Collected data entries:
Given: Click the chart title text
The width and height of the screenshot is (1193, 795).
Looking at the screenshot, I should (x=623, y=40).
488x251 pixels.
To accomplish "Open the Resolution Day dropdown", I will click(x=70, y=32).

==

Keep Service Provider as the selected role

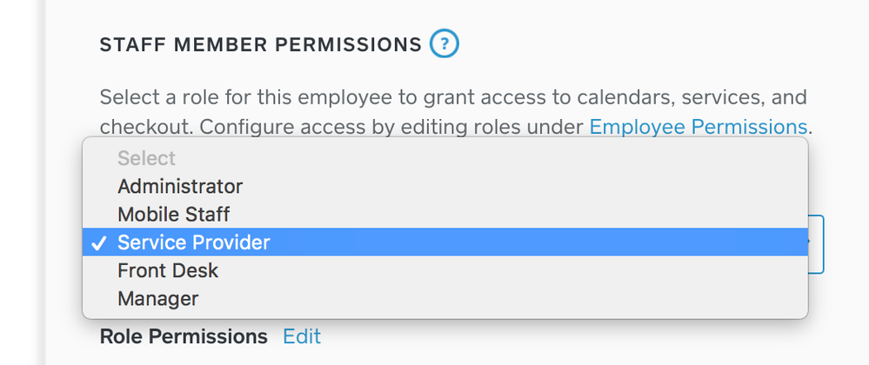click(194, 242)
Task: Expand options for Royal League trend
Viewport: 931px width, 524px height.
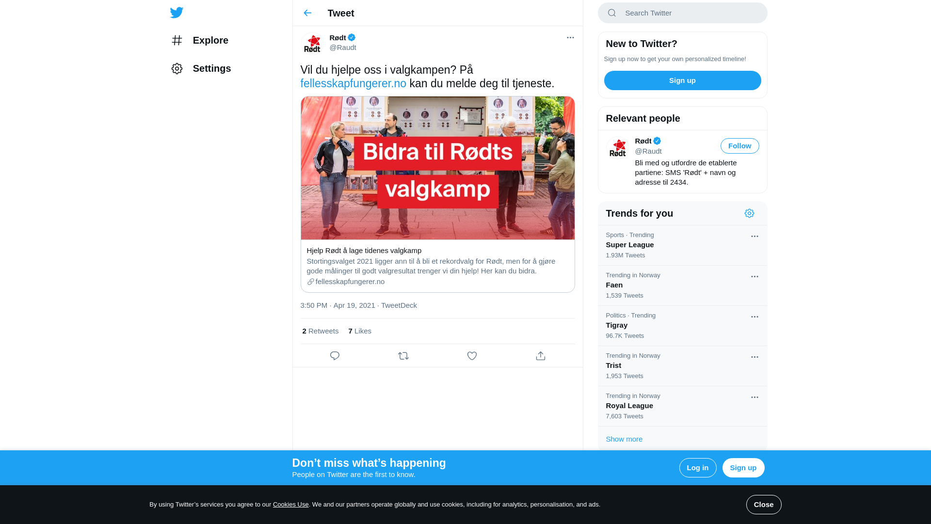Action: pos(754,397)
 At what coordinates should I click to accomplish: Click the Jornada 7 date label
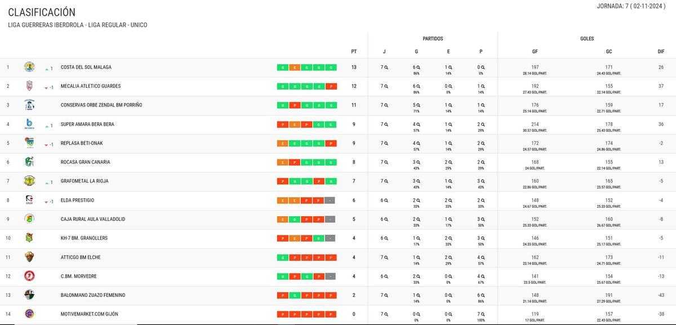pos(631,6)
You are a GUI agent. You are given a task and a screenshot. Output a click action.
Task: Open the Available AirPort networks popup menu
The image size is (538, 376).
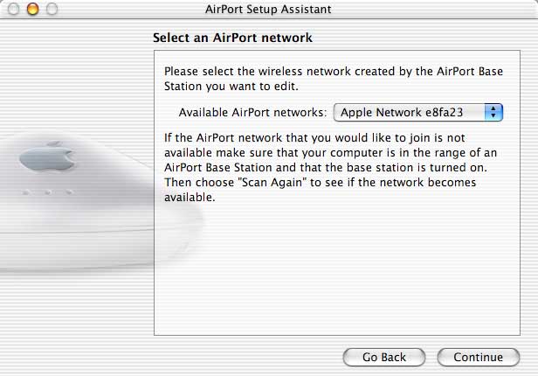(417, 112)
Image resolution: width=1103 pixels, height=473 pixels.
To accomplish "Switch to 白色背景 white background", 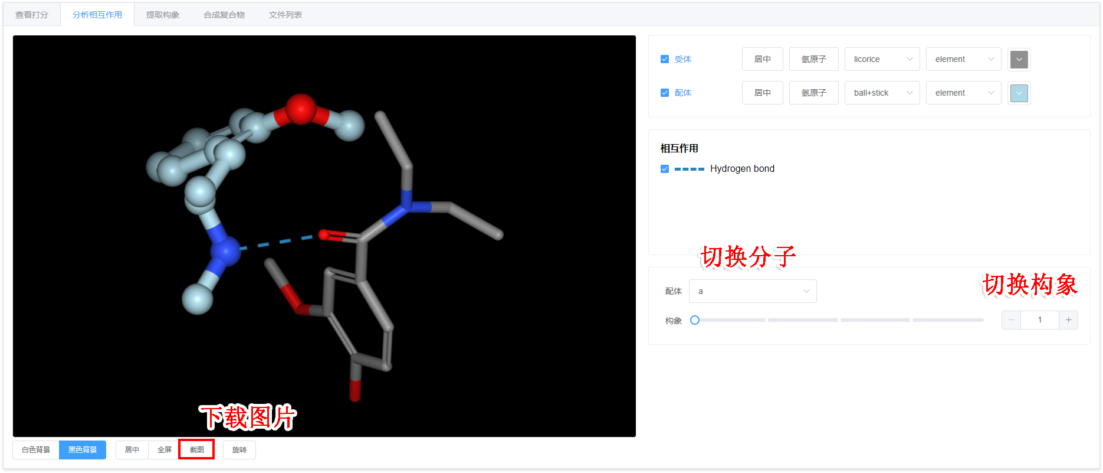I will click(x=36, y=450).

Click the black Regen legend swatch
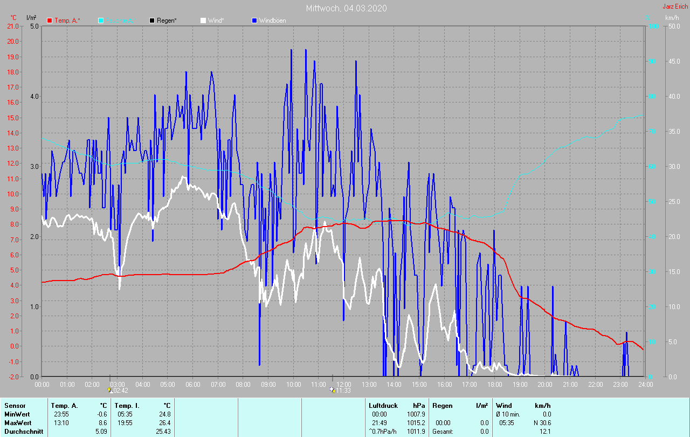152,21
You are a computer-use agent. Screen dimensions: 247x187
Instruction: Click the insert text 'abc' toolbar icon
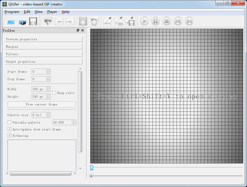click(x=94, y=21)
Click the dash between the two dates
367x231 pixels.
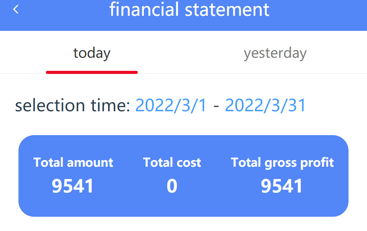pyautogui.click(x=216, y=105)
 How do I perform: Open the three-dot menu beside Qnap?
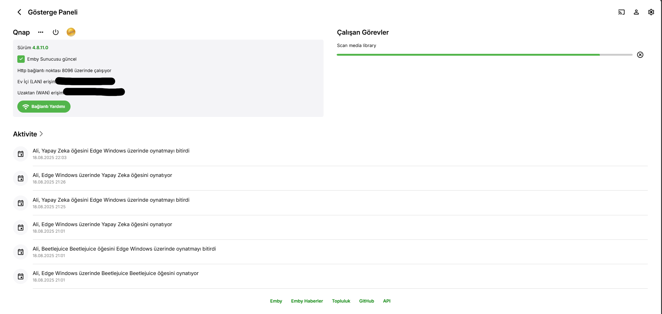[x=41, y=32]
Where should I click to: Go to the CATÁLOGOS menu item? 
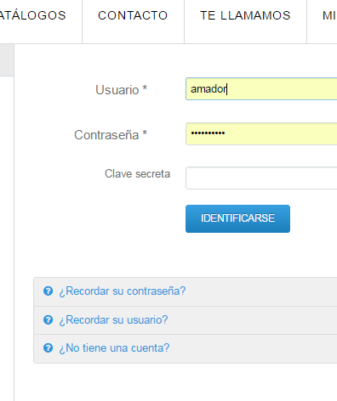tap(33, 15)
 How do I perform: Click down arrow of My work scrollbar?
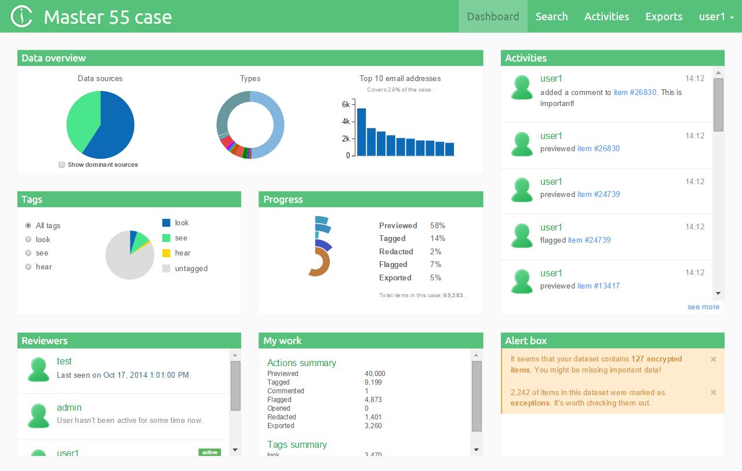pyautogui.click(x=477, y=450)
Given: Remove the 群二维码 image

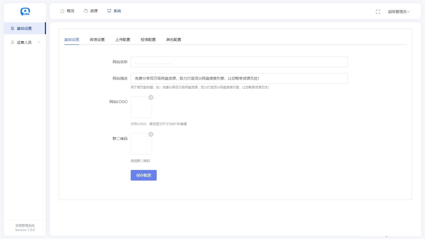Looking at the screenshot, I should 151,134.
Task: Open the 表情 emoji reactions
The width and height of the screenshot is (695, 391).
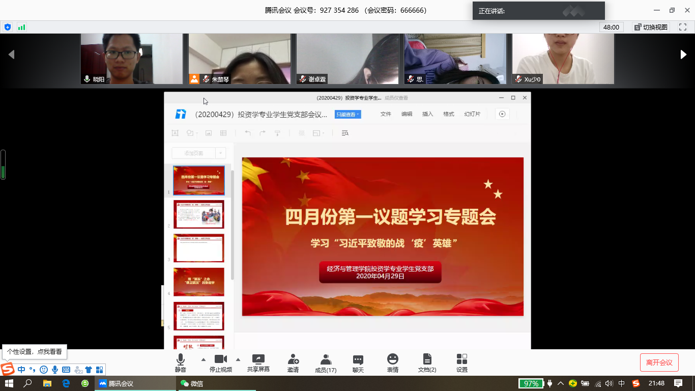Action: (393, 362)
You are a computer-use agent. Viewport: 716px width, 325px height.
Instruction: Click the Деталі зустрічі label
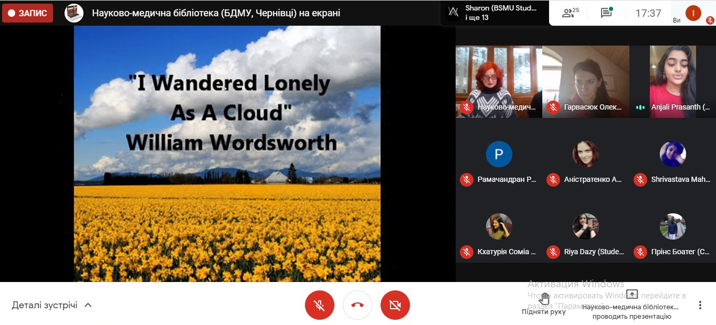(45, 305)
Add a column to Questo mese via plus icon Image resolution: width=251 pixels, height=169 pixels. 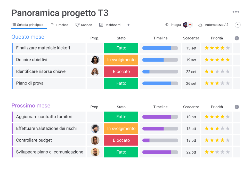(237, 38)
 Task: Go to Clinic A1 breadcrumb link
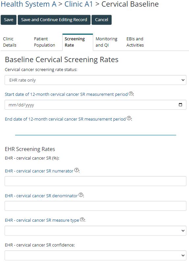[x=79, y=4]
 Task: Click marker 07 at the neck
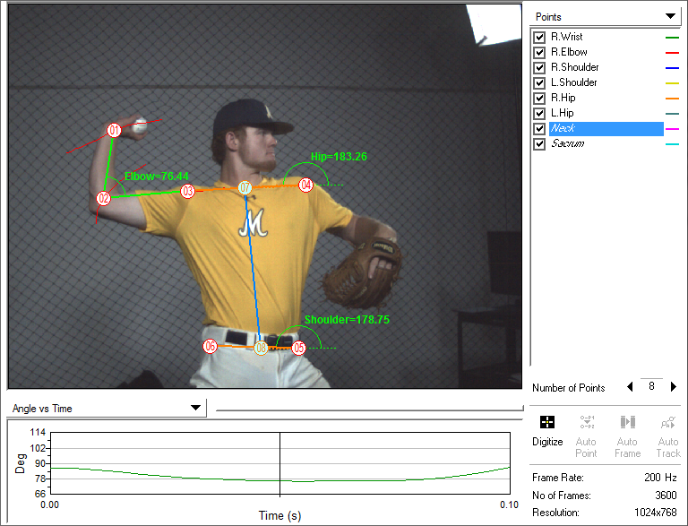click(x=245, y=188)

*WHAT TO DO:*
Extract each line from the entries above that contains the string "agent".

*SOLUTION FOR THIS TASK:*
You are a GUI agent. You are given a task and a screenshot. Output a click action.
You are a computer-use agent. Screen dimensions: 247x187
You are a computer-use agent. Viewport: 716px width, 325px height.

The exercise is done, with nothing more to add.